What Japanese Netizens Are Saying
EU Parliament Tightens Deportation of Undocumented Migrants
The European Parliament passed what was called the strictest-ever deportation rules, spreading "Japan should follow" sentiment.
Comments:
- "The reality of a multicultural coexistence society, lololol."
- "Japan, just do it too 👺."
- "This right here is the correct way the world should be."
- "We should learn from the West—it'll be too late otherwise."
- "Japan, which always follows the West late, won't do anything that doesn't make money."
- "In the end they just want to be carried by welfare and never intended to work, so let's send such people back to the homelands where they'll be more comfortable."
- "The scariest thing is that the migrants who flee from this might plausibly pick Japan as their refuge—that's what frightens me."
- "Japan is slow to decide 👺."
- "Why does our country keep wanting to go backwards? There's even a precedent, so just learn from it."
Chinese Smuggling Case: Company Executive and Wife Arrested
A company executive and his wife were arrested for smuggling Chinese nationals into Japan, prompting calls for an anti-spy law and stricter immigration control.
Source: 2ch
Comments:
- "Aren't all the arrestees foreigners?"
- "There isn't a single Japanese person among the cast of characters."
- "Aren't these naturalized citizens?"
- "Are Chinese people nothing but criminals?"
- "These guys really never do anything good. Don't come to Japan."
- "Hurry up with the anti-spy law!"
- "They need to make entry and exit screening much stricter."
- "Is this some babysitting service for wealthy Chinese?"

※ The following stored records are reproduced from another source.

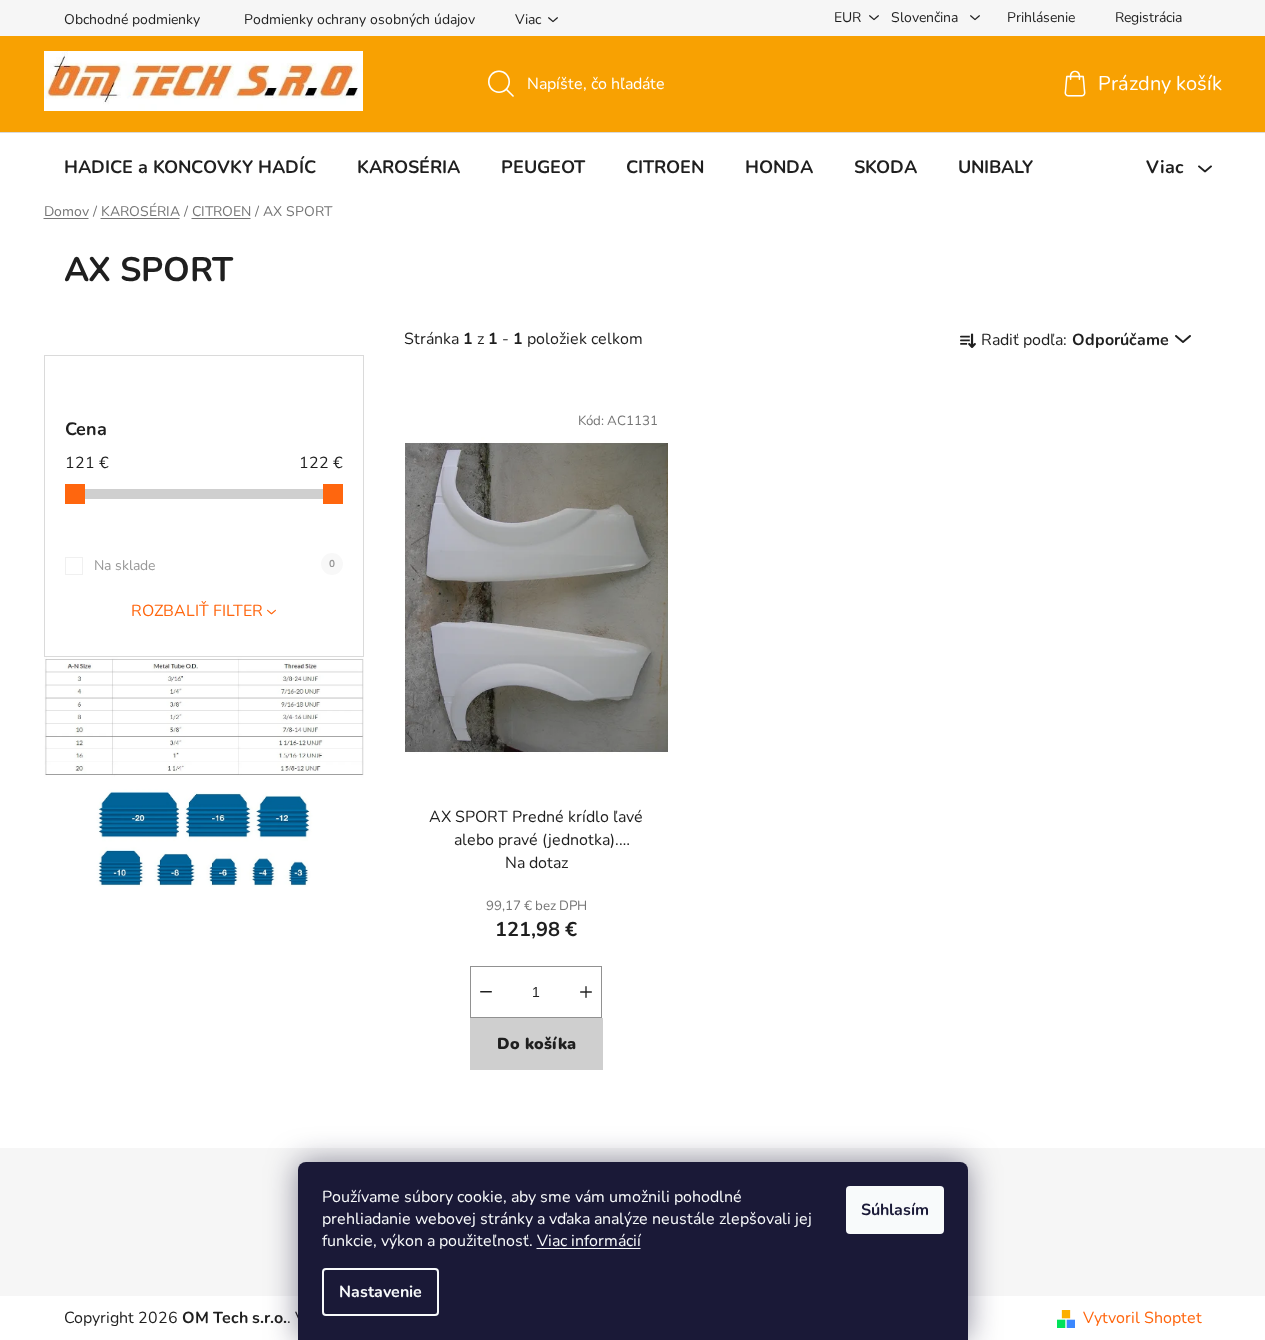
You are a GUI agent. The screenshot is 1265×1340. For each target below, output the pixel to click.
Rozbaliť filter (197, 611)
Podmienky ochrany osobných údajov (359, 19)
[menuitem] (190, 167)
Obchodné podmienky (132, 19)
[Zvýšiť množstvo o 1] (586, 992)
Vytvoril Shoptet (1142, 1318)
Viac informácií (589, 1241)
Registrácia (1148, 17)
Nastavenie (380, 1292)
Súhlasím (895, 1210)
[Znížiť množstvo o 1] (486, 992)
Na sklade (214, 565)
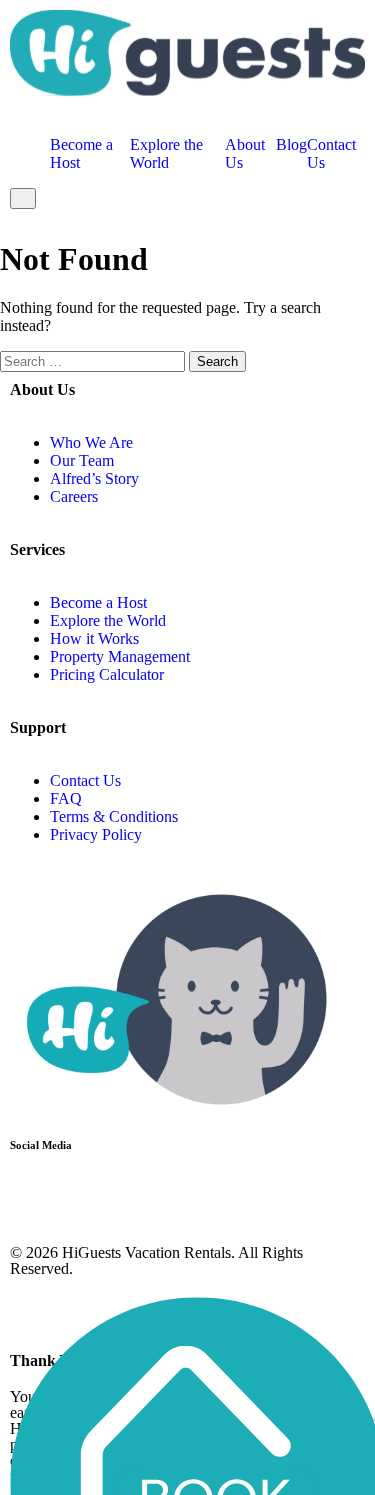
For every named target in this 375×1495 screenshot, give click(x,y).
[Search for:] (94, 360)
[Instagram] (143, 1196)
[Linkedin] (197, 1196)
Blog (291, 144)
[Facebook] (35, 1196)
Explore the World (166, 153)
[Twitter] (89, 1196)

- "Look at the name and you can clearly tell they're a spy, lol."
Angolan National's Sexual-Assault Prosecution Dropped
The Tokyo District Prosecutors dropped the case against an Angolan national accused of non-consensual sexual assault, citing a witness becoming unavailable, sparking judicial distrust.
Sources: Yahoo! news, JIJI.COM
Comments:
- "The only Angola I know is (the comedian) Angola-mura-chō."
- "They keep pulling stupid stunts—arrest the prosecutors instead."
- "The judiciary is way too dumb, lol."
- "Thanks a lot, 'Liberal Immigration Party' (a jab at the LDP)."
- "It's because the LDP let migrants in."
- "So buying off the witness is cheaper than legal fees, then."
- "Politicians, police, prosecutors, judges, lawyers: 'We can't speak English, so let's just let foreigners off scot-free.'"
- "Pretty soon even if they kill someone, foreigners will get a non-prosecution."
- "This is seriously over."
Ibaraki Police Drop the "Foreign National" Tag From Arrest Records
Ibaraki Prefectural Police stopped using the "foreign national" label in arrest information on their site, drawing criticism that "there's no way to know about foreign crime anymore."
Comments:
- "Right at the timing the Shimotsuma mayor was 'taken out'…"
- "Pressure from the LDP? lololol."
- "Ibaraki's reputation is in tatters, lol."
- "This affects immigration policy, doesn't it? lololol—obviously, lol."
- "Did Ibaraki police lose to some self-styled 'citizens' group'?"
- "Is it the governor's instruction? The reporting system is just a pressure valve; the ones actively bringing them in are the administration and the business lobby, right?"
- "The whole modus operandi looks like a cartel's retaliation after being cracked down on hard."
- "Thanks, 'Liberal Immigration Party' that refused to disclose a lawmaker's naturalization history."
- "Should I phone my protest to the prefectural police? Or call the prefectural office directly?"